Er habe sich deshalb nicht wohl gefühlt mit dem Ausblick, der als Versprechen verstanden worden sei, für lange Zeit die Zinsen nicht zu erhöhen, sagte Wunsch am Freitag dem Sender CNBC. "Wir sprechen vielleicht von fünf oder sechs Jahren, wenn wir uns die Markterwartungen anschauen", sagte er. "Ich habe mich nicht wohl dabei gefühlt, eine Festlegung für eine so lange Zeit einzugehen."

Die EZB hatte am Donnerstag ihren Zinsausblick an ihr neues Inflationsziel von zwei Prozent angepasst. Sie will nun ihre Leitzinsen solange auf dem aktuellen oder einem noch tieferen Niveau halten, bis zu sehen ist, dass die Inflation zwei Prozent erreicht und dann auch erst einmal auf diesem Niveau bleibt. Nicht alle Währungshüter haben diese Änderung mitgetragen. Wunsch gehörte im EZB-Rat zu den Kritikern.

"Meine Ablehnung sollte nicht dramatisiert werden", sagte Wunsch. Er hätte sich eine Ausstiegsklausel im Ausblick gewünscht, um der EZB die Möglichkeit zu geben, die Zinsen zu erhöhen, wenn sie mit bestimmten Risiken konfrontiert sei. Dabei nannte er die Gefahr der fiskalischen Dominanz. Darunter wird ein Zustand verstanden, in dem die Haushaltspolitik der Staaten die Oberhand gewinnt und die Geldpolitik nur noch deren Interessen berücksichtigt.

WUNSCH FÜR ENDE DER PEPP-KÄUFE IM MÄRZ 2022

In einem separaten Telefon-Interview mit der Nachrichtenagentur Reuters sagte Wunsch zudem, die EZB solle ihre Notfall-Anleihenkäufe des PEPP-Programms wie geplant im März 2022 beenden, sollten keine unvorherbaren Ereignisse den Konjunkturausblick durchkreuzen. Die Debatte darüber solle bereits auf der Zinssitzung am 9. September starten. Eine endgültige Entscheidung müsse dann aber noch nicht getroffen werden. "Inhalt ist wichtiger als Timing. Wir möchten uns Zeit lassen, eine fruchtbare Diskussion zu führen."

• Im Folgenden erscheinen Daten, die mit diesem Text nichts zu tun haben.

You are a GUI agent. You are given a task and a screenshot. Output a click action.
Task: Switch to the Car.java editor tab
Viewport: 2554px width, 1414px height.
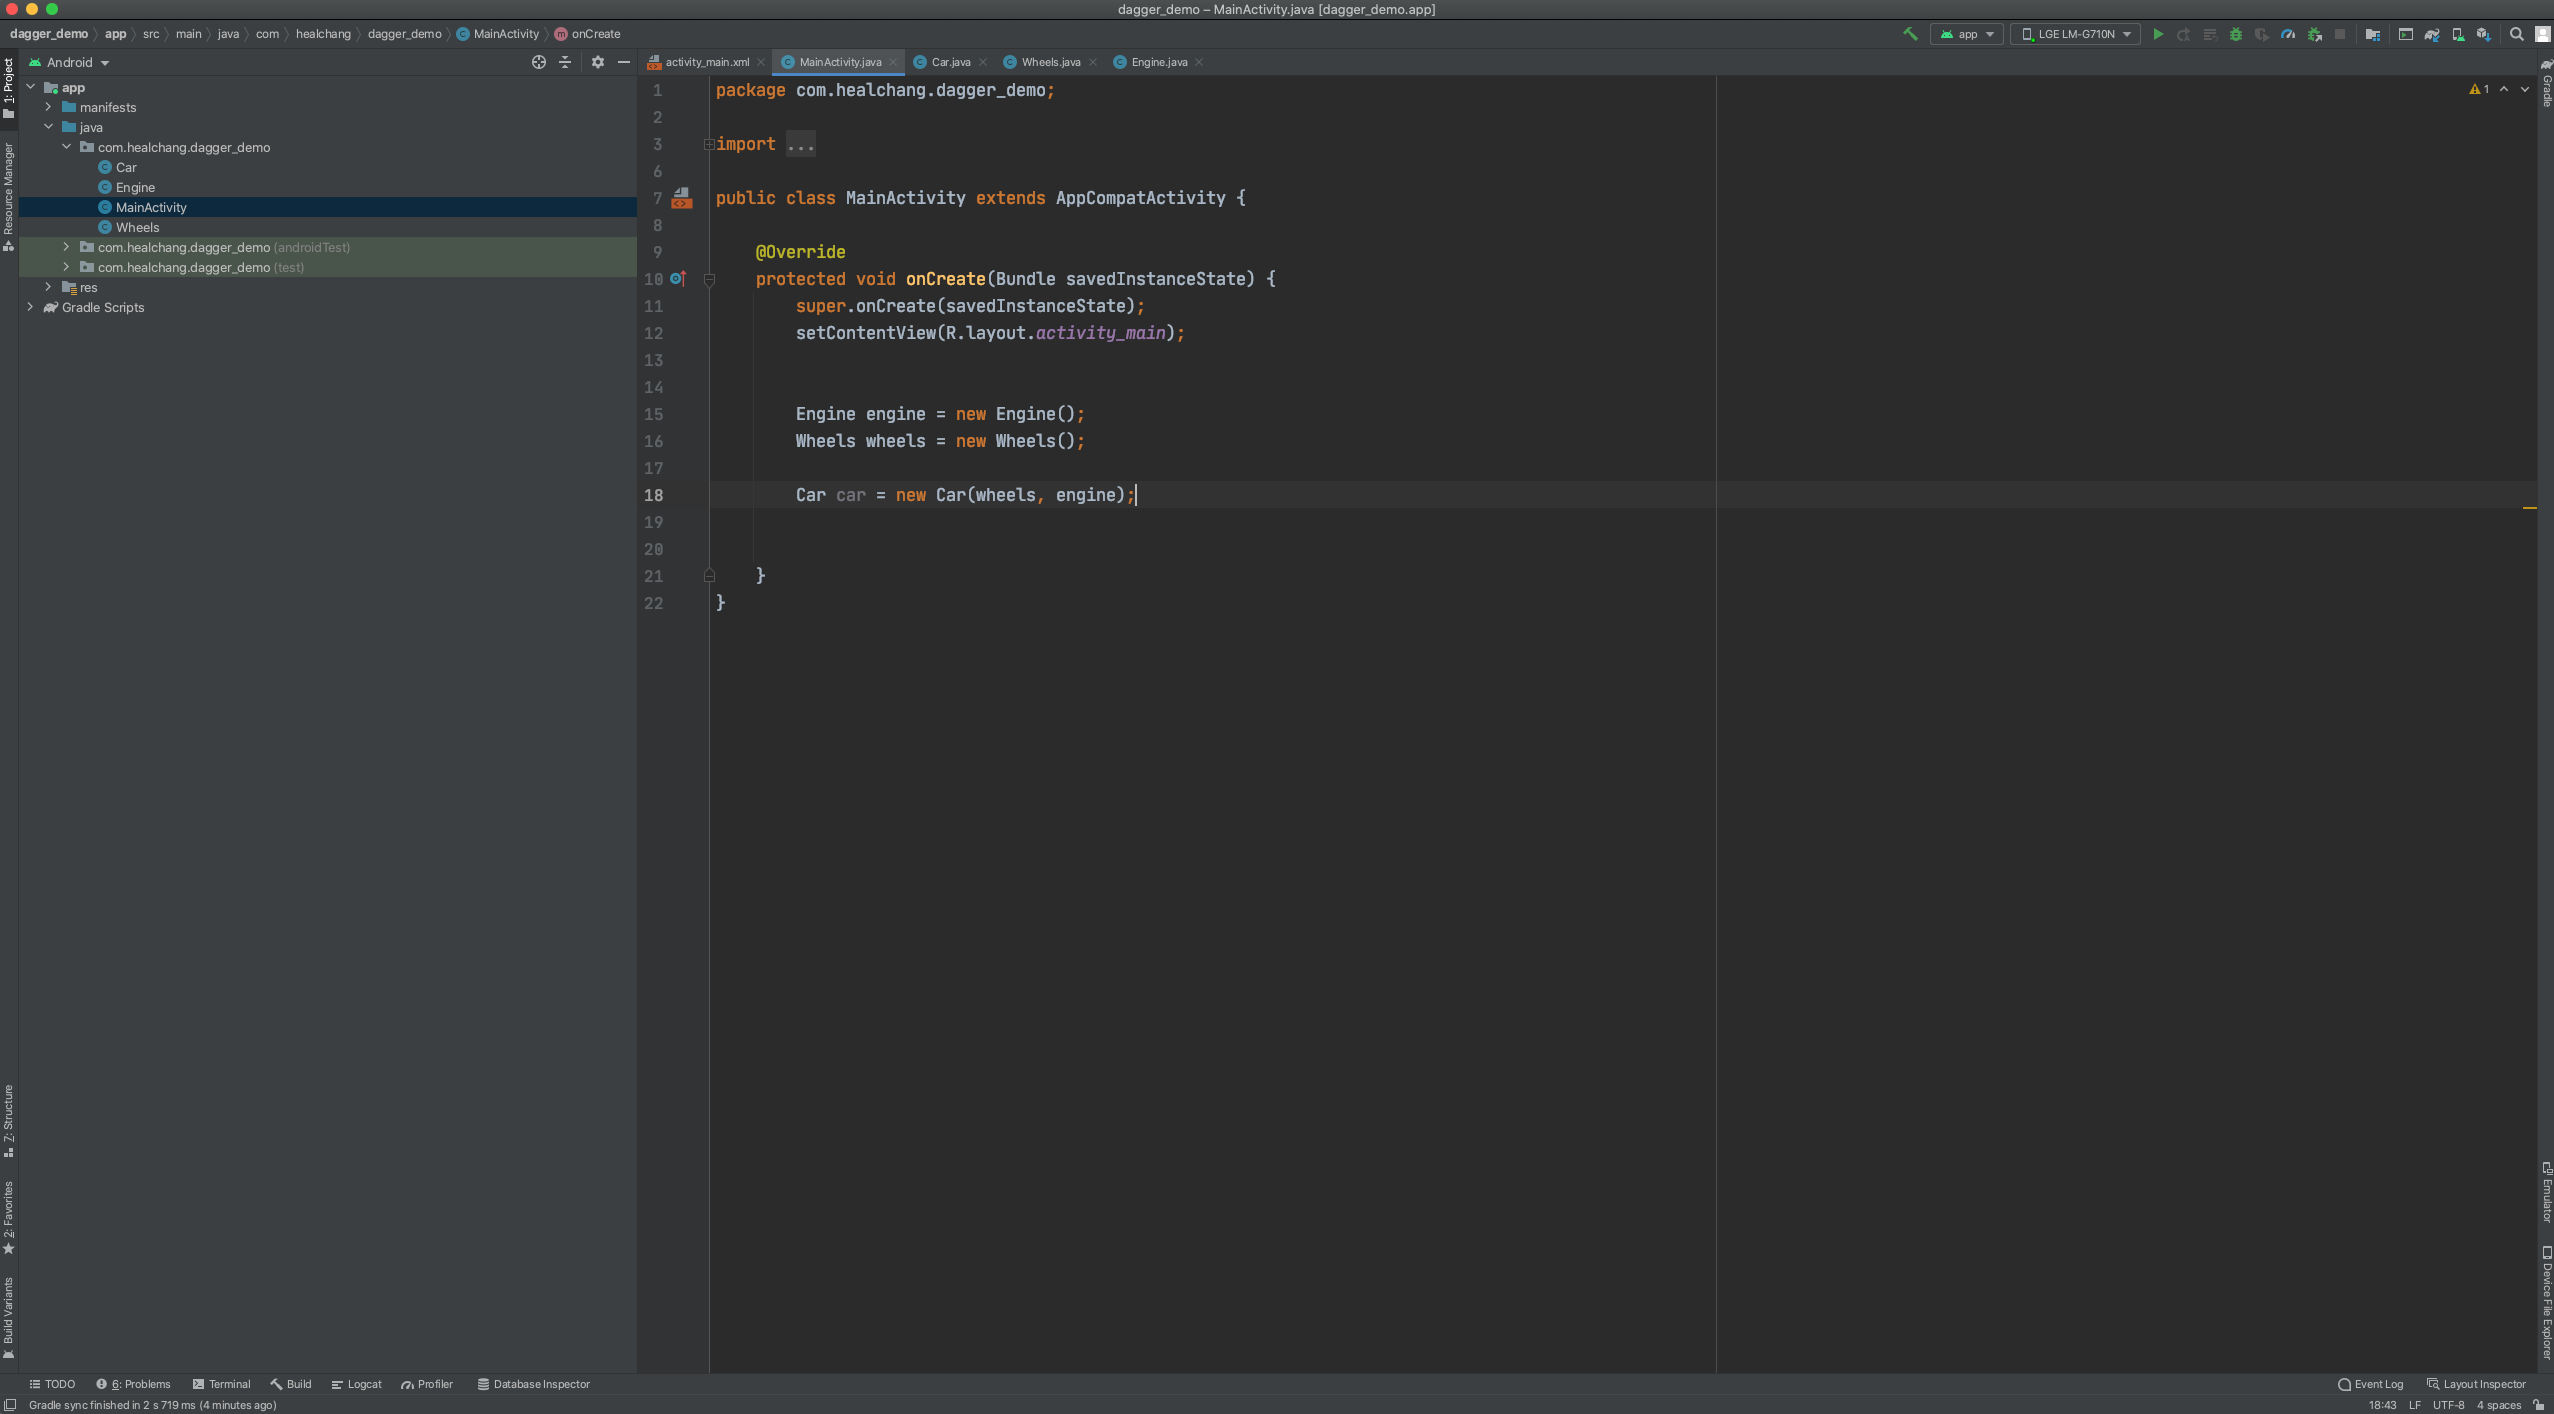coord(949,62)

Das auf 1,85 Billionen Euro angelegte Programm, das die EZB zu Beginn der Corona-Krise im Frühjahr 2020 aufgelegt hatte, ist eines ihrer wichtigsten Instrumente im Kampf gegen die ökonomischen Pandemiefolgen. Wunsch zufolge müssten bei Beendigung des Programms im März aber Klippeneffekte vermieden werden: "Die Mehrheit denkt, dass wir beim Übergang flexibel sein müssen." Viele Volkswirte erwarten, dass die EZB dann Anleihenkäufe im Rahmen eines älteren Kaufprogramms wieder aufstockt oder in einer anderen Form sich den Handlungsspielraum bewahrt, die mit vielen Notfall-Maßnahmen der EZB verbunden sind.